I want the resource acquisition to be tactical/exciting as well. My current idea is going up to a resource node, setting its difficulty to a 2-6 number, and expending resources to roll as many dice as resources expended. Dice that come up greater than or equal to the difficulty yield difficulty resources each. As such, a roll of [6 5 2 2] against a node of diff 5 yields 2*5=10 resources, with 4 expended to roll. A net gain of 6.

My question: Does resetting a node's difficulty provide a genuine "steady stream vs risky motherlode" choice?
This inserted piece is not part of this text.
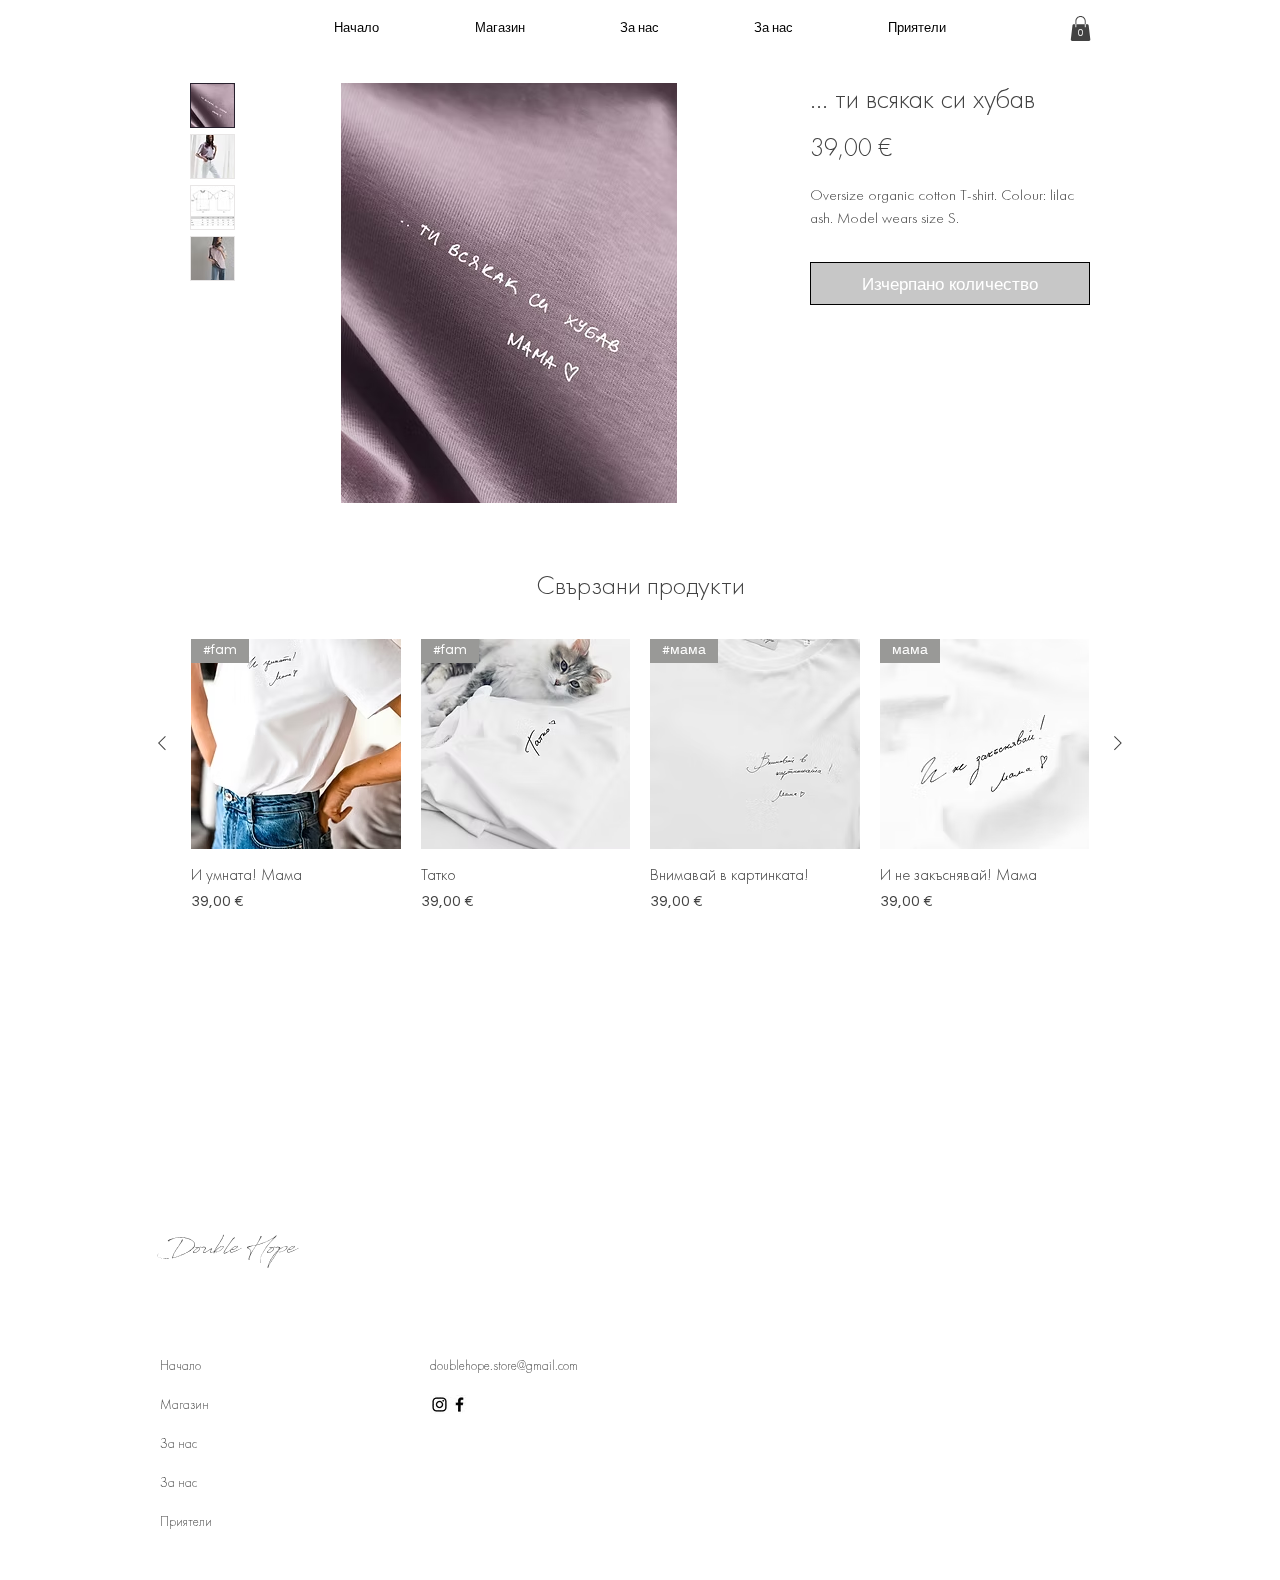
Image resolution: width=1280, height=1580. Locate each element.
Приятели (186, 1521)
I've modelled this process, and the means vary less than expected while the maximums and deviations burst up as difficulty goes up. Does this mean there is genuine choice?

The modelled process

• This right away makes me think Stoneage. I think the sum/difficulty is a much less chaotic mechanic Dec 7, 2017 at 17:12

Instead of modeling you can compute these results exactly. If you roll n dice at difficulty d, the variance will be [d * n * (d-1)/6 * (7-d)/6], and the mean net gain will be [d * n * (7-d)/6 - 1]. Both scale linearly with n, so here are the mean (measured in Net Gain Per Die) and variance for each value of d:

``````-----------------------
| d | Mean | Variance |
-----------------------
| 1 | 0    | 0        |
-----------------------
| 2 | 0.7  | 0.3      |
-----------------------
| 3 | 1    | 0.7      |
-----------------------
| 4 | 1    | 1.0      |
-----------------------
| 5 | 0.7  | 1.1      |
-----------------------
| 6 | 0    | 0.8      |
-----------------------
``````

As you can see, there's definitely some actual choice here. 6 looks pretty useless (and 1 is entirely pointless - even if you didn't explicitly disallow it in the rules, no one would have reason to pick it), but the others are all somewhat reasonable and come in pairs - e.g. assuming you want the maximum average output (1 resource), do you want the lower variance that 3 offers or the higher one of 4? And are you willing to pay a little in expected output (down to 0.7) to get the extreme consistency of 2 or the extreme variance of 5? I'm not sure how much practical difference this will make to your game though; I'd have to know more about the game first and it'll also be a matter of opinion.